■ **Provided material**:
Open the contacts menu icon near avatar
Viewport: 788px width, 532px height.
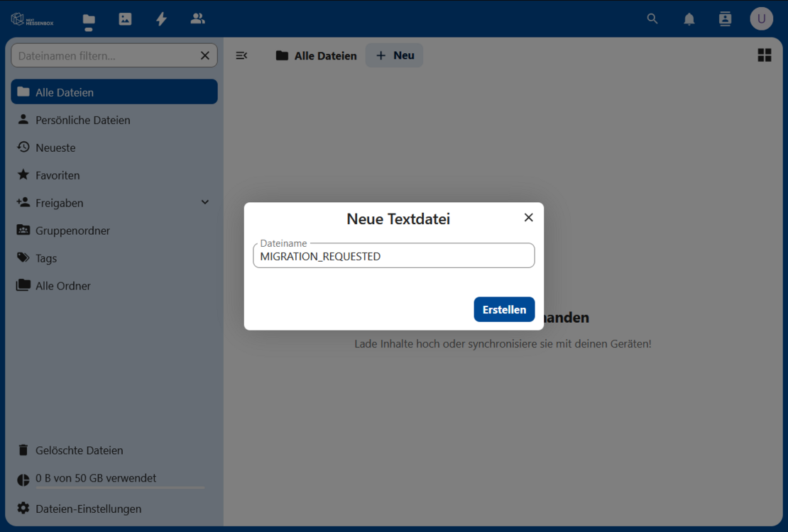(725, 19)
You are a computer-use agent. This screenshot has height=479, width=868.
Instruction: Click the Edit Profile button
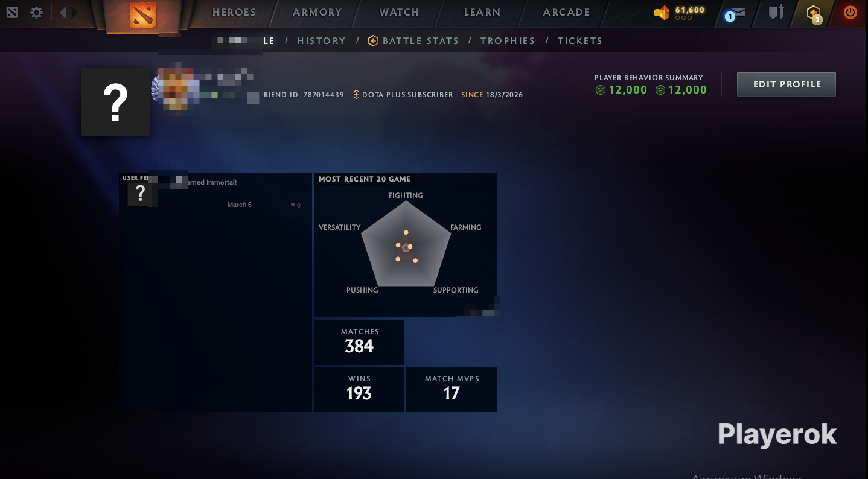pos(787,84)
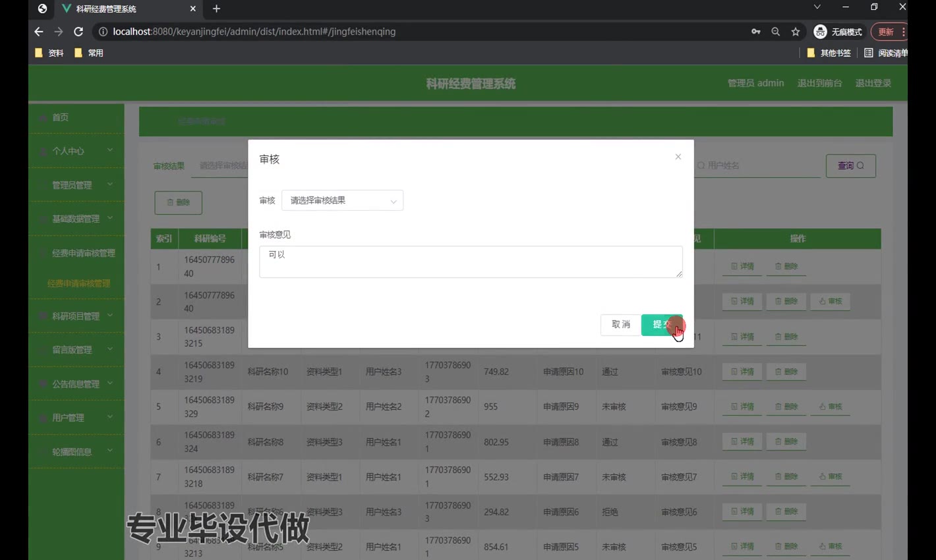Open browser zoom magnifier icon
This screenshot has height=560, width=936.
(x=775, y=32)
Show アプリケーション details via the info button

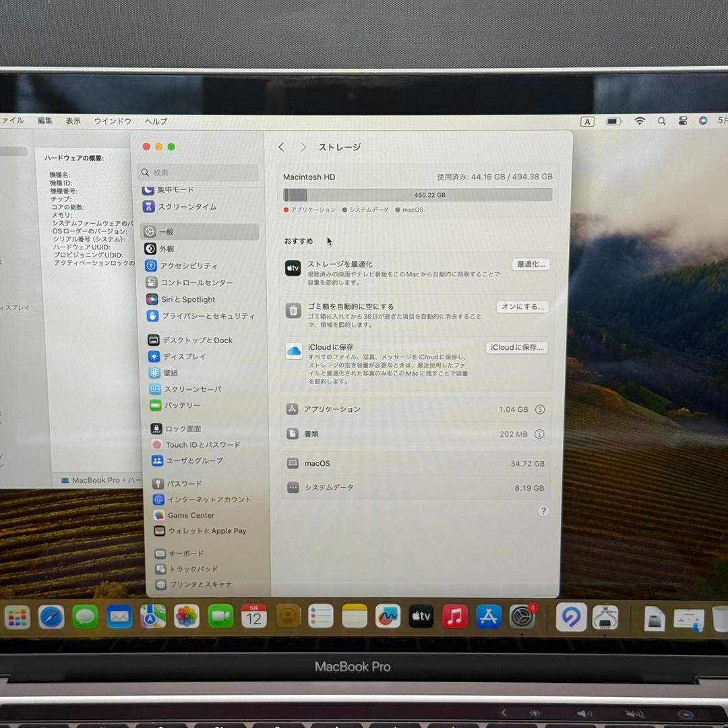click(x=539, y=409)
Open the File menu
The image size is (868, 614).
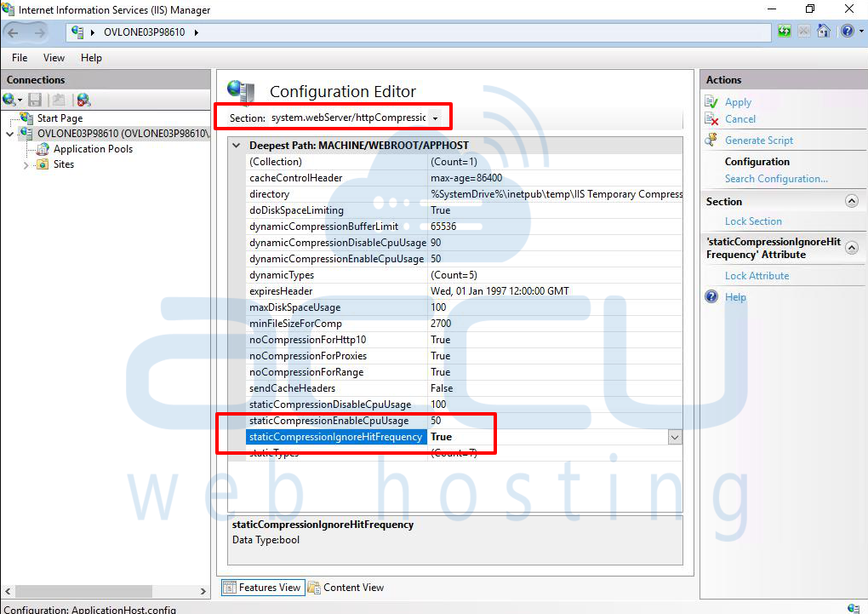click(x=20, y=58)
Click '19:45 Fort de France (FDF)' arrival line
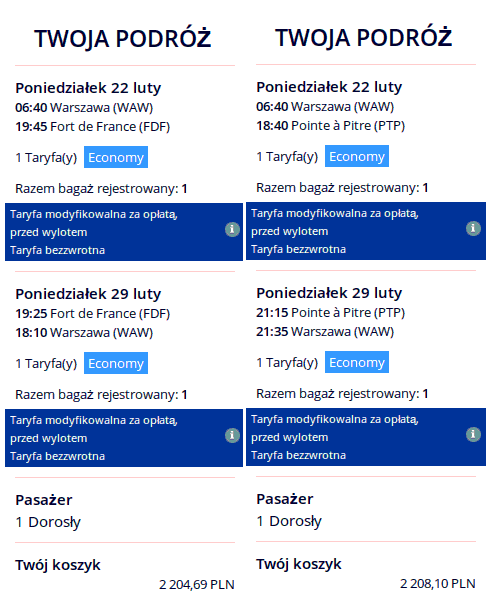The height and width of the screenshot is (597, 488). [92, 126]
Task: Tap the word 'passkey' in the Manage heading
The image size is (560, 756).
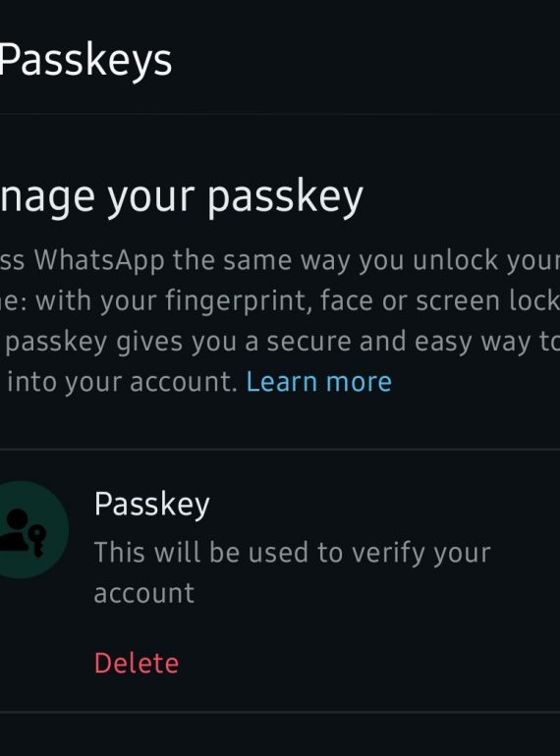Action: 285,197
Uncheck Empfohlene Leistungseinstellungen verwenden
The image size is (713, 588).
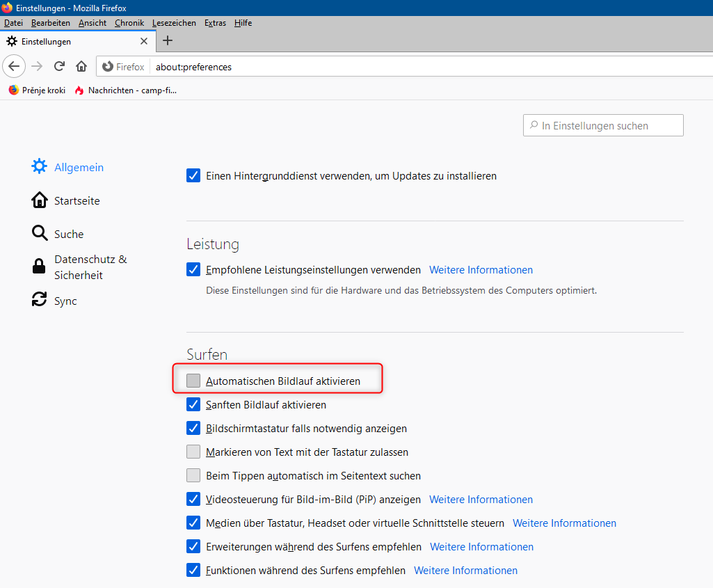[193, 269]
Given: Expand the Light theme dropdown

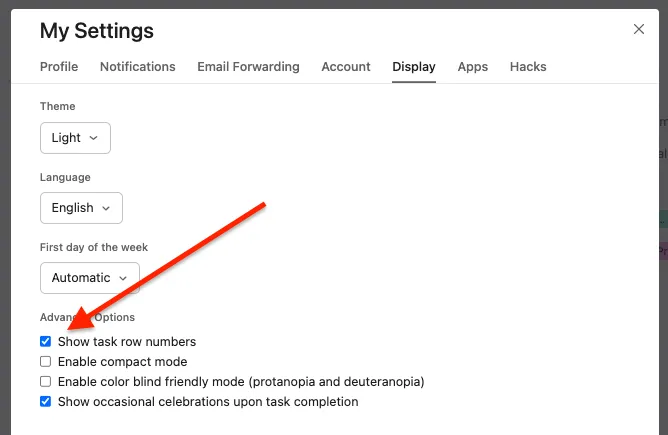Looking at the screenshot, I should (x=75, y=138).
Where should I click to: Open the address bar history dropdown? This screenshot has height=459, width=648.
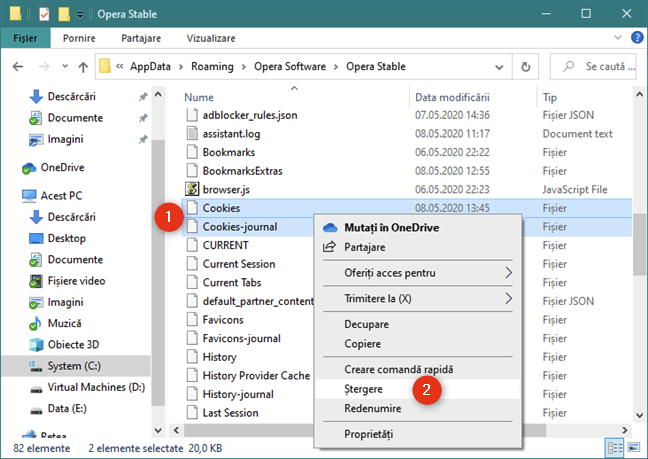coord(498,68)
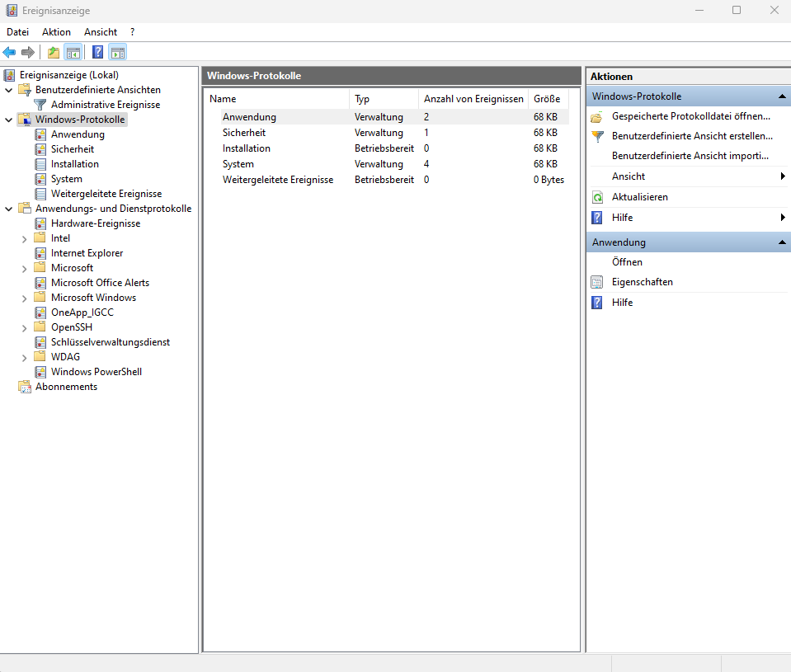Click the up-one-level folder toolbar icon
Viewport: 791px width, 672px height.
54,53
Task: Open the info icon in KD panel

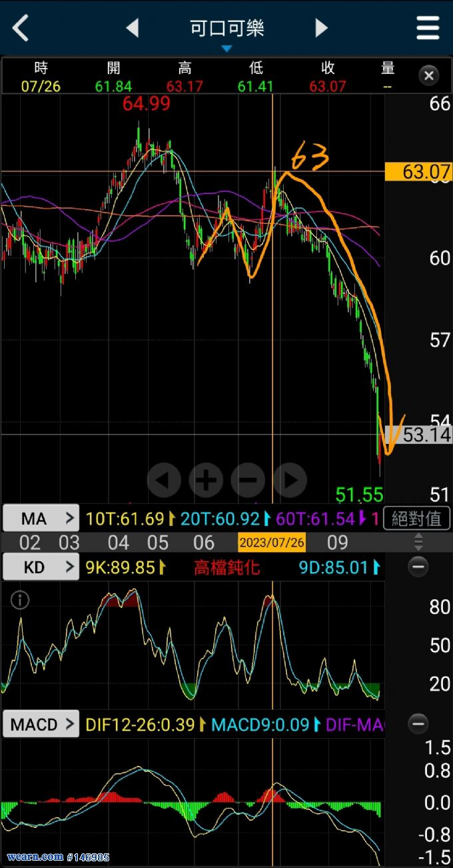Action: coord(20,600)
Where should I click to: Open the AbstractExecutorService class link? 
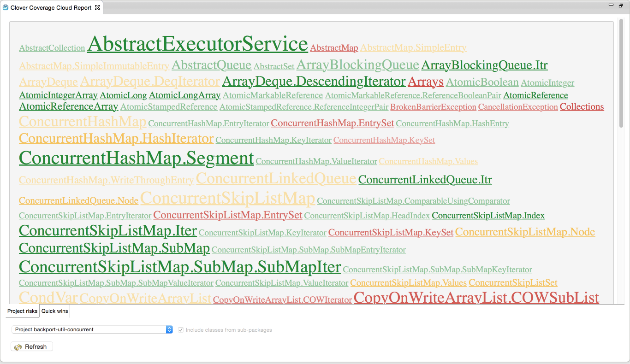click(197, 44)
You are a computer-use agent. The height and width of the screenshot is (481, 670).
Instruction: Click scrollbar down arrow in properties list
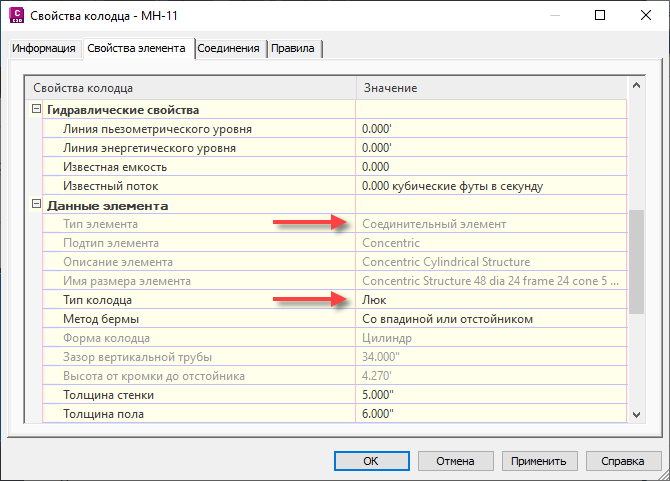636,414
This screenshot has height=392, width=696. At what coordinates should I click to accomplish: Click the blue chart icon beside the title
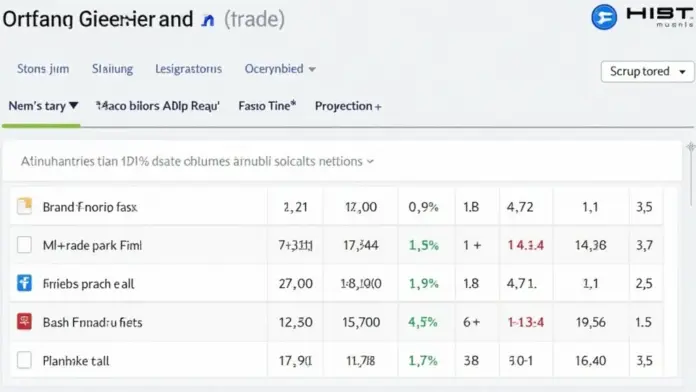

■ **Description of the task**: Going through the records above, state how many lines include the word "menu", and give no other text.

■ **Your response**: 2